Google will start blocking Flash content in Chrome by the end of the year
Google will start blocking Flash content in Chrome by the end of the year
It’s been foretold countless times – Flash’s demise is imminent. Google has now announced its intention to begin blocking the majority of Flash content with Chrome, a move that might just be the final nail in Flash’s coffin. The change will take effect toward the end of the year, and comes not long after Google detailed plans to block Flash ads in Chrome last year.

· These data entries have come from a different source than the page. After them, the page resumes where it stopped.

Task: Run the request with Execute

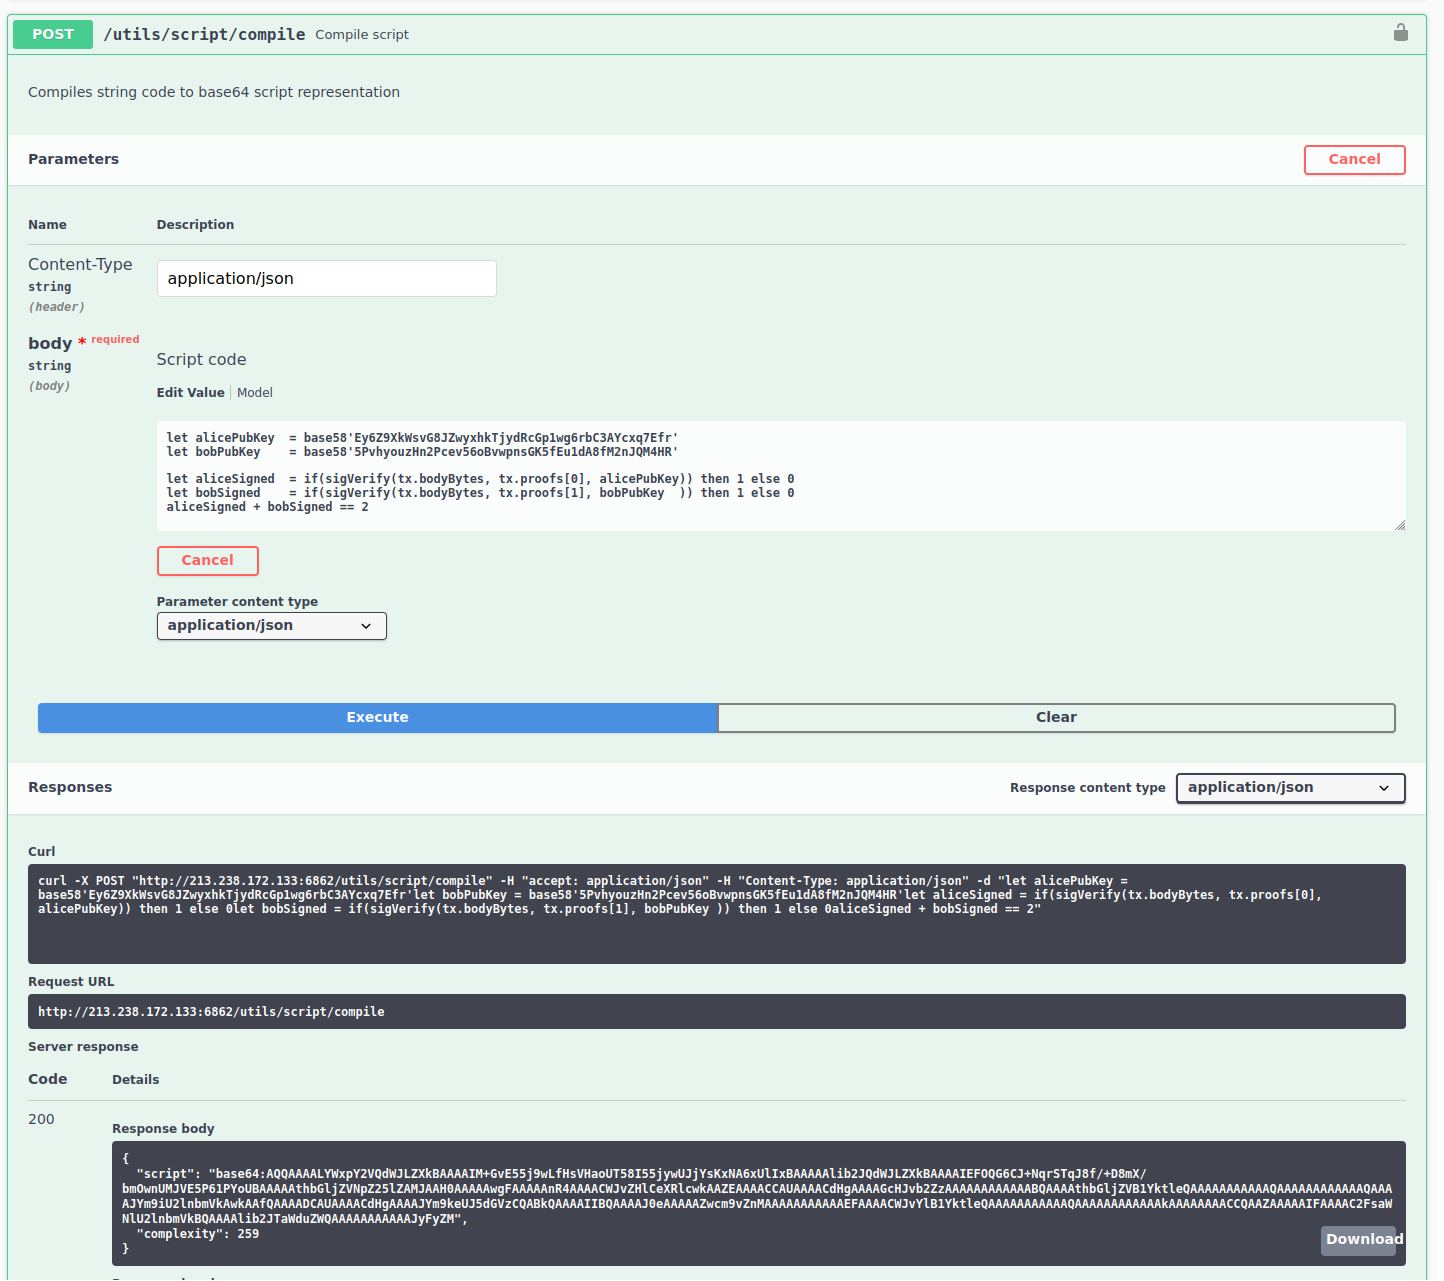Action: tap(377, 718)
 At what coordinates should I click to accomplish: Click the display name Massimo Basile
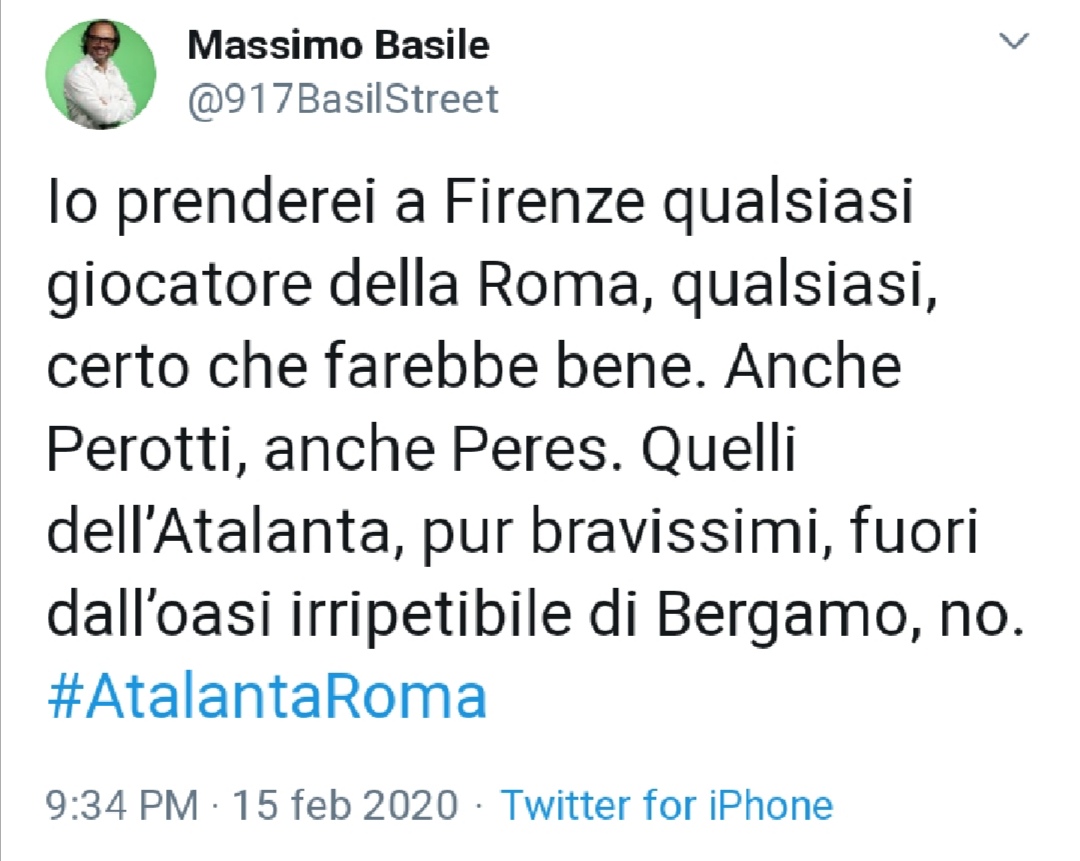[338, 44]
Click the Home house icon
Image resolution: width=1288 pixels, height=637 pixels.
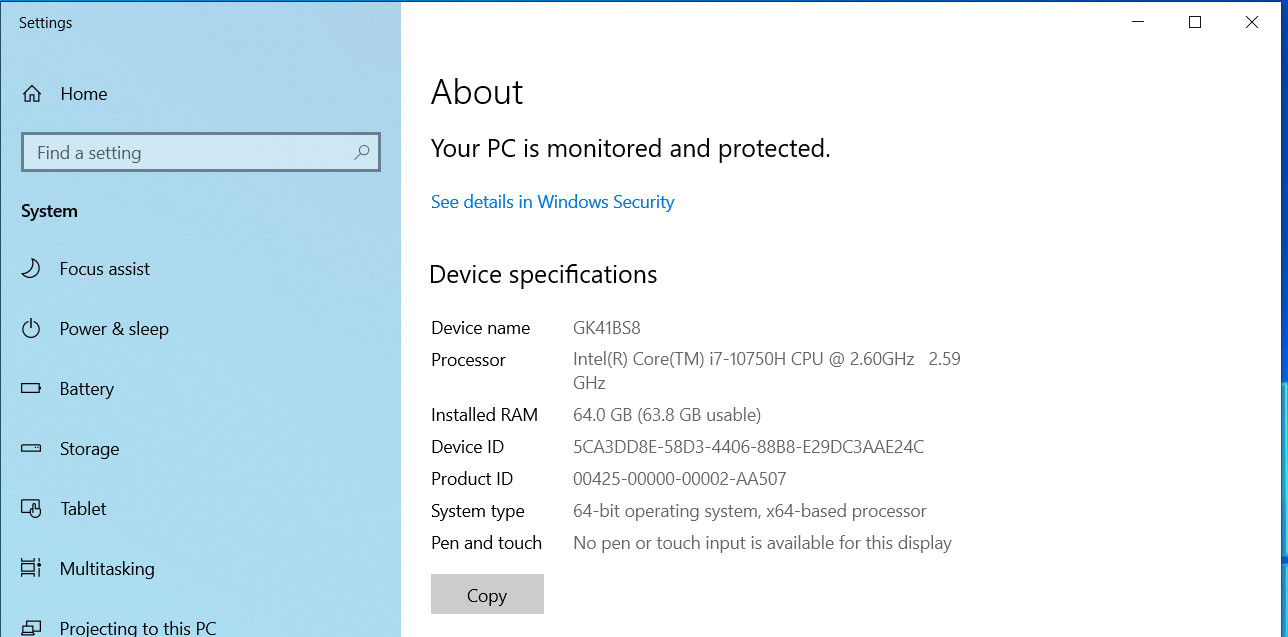pyautogui.click(x=32, y=94)
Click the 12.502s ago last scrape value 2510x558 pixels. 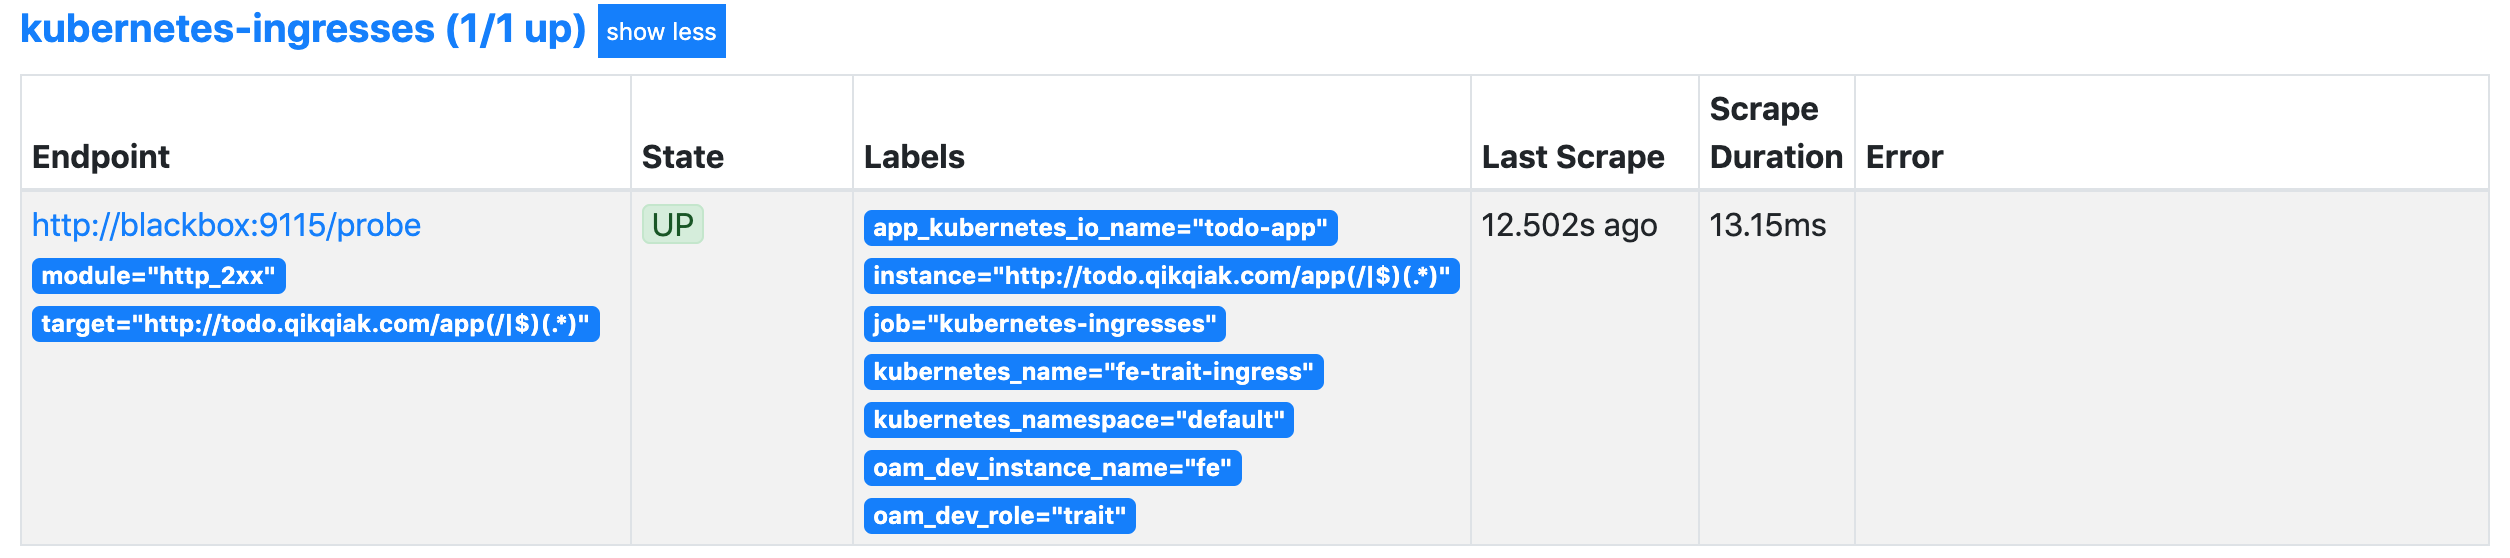(x=1569, y=226)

If Google has its way, nearly every website will have Flash content blocked by default. However, this wouldn’t be an impermeable blockade, and users could still enable Flash content on a site-by-site basis, but they would have to do this manually. Chrome would display a prompt to enable Flash, and if users chose to give the greenlight, Chrome would run Flash on that site in the future.
But when the change takes effect, certain sites will still be exempted for a further one year. These are the top 10 domains using Flash, and include popular websites like Facebook, YouTube, Twitch, and even Amazon. However, once the one-year exemption expires, they will also have Flash blocked by default like other sites.
All in all, this is a security move that could protect users against unwanted and possibly malicious content. Flash has been a major source of critical vulnerabilities in recent years (see here, here, and here), and even Adobe doesn’t think that you should continue to use Flash. This could also help provide further impetus for the switch to HTML5 on the part of web developers, so that they don’t end up losing their site audiences.
Furthermore, Chrome will be set to prefer HTML5 over Flash. This means that if a website has a backup HTML5 player, Chrome users will see that, instead of the prompt to enable Flash.
And given that Adobe is also encouraging developers to stop producing Flash-based content and use HTML5, Flash may soon go the way of the dodo in other browsers as well.